▶ **Exercise instructions**
Between the line containing "The width and height of the screenshot is (1200, 485)." and the line containing "Click the orange" lies a run of lines; give that run again exactly, with both of those lines, and nothing else from the entries below.
───
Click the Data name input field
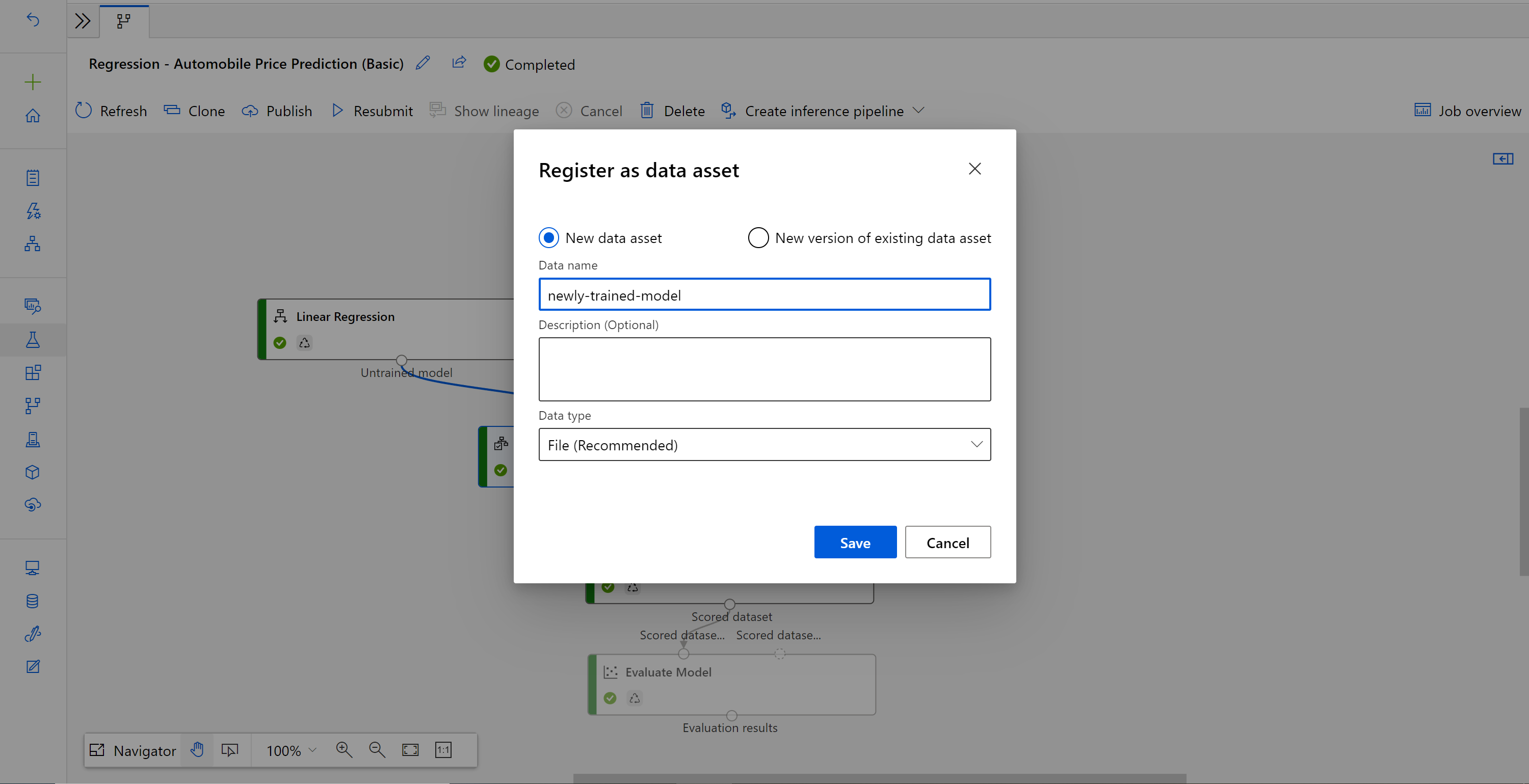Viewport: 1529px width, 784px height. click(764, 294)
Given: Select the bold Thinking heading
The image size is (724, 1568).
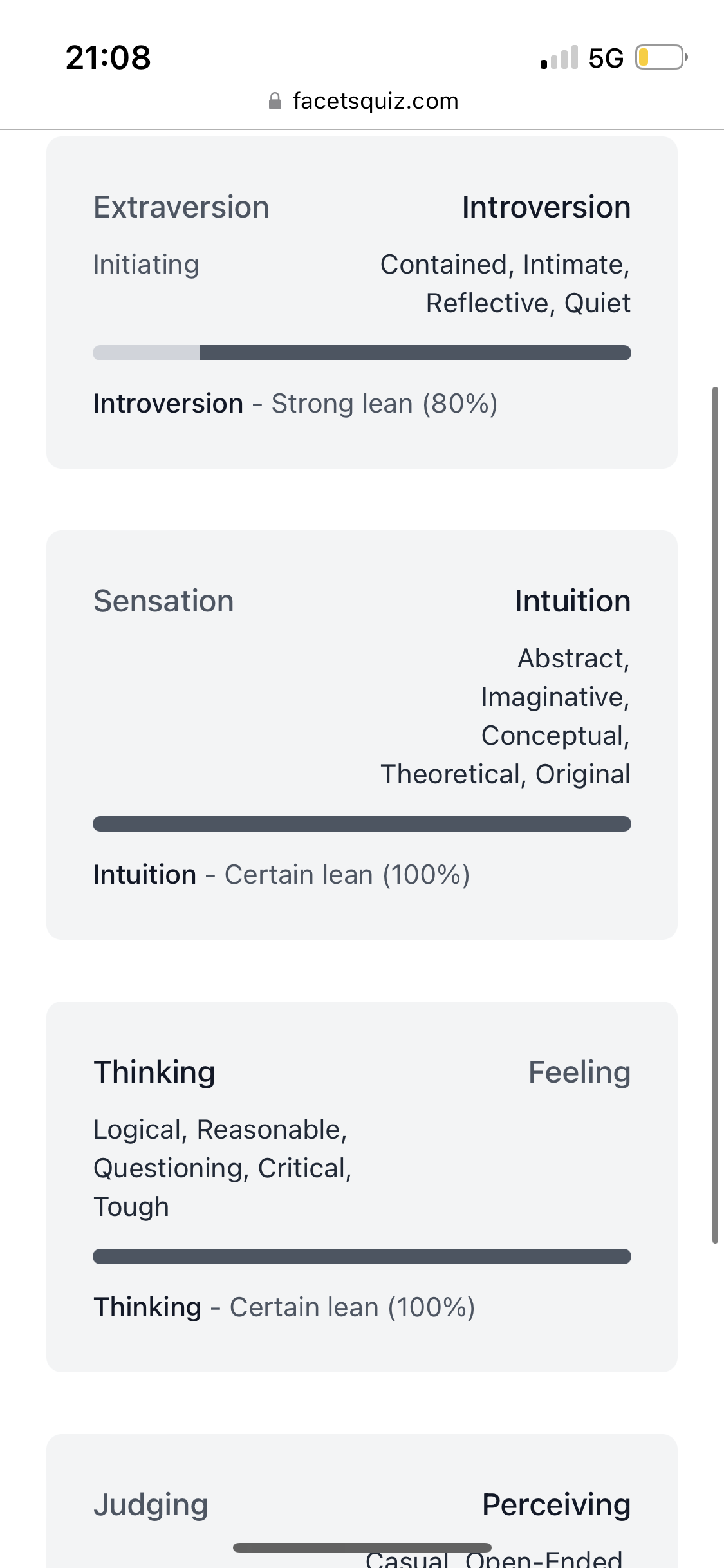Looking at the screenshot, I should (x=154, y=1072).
───
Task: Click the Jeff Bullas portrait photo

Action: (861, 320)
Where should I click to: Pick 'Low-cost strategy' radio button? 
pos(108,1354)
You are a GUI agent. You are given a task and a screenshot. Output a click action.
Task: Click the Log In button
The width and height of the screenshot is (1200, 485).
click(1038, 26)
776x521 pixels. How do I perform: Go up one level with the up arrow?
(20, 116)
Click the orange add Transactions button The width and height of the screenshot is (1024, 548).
───
▶ **Answer space**
The width and height of the screenshot is (1200, 485).
click(1038, 26)
776x521 pixels. How do I perform: Go up one level with the up arrow?
(20, 116)
Click the orange add Transactions button The width and height of the screenshot is (1024, 548).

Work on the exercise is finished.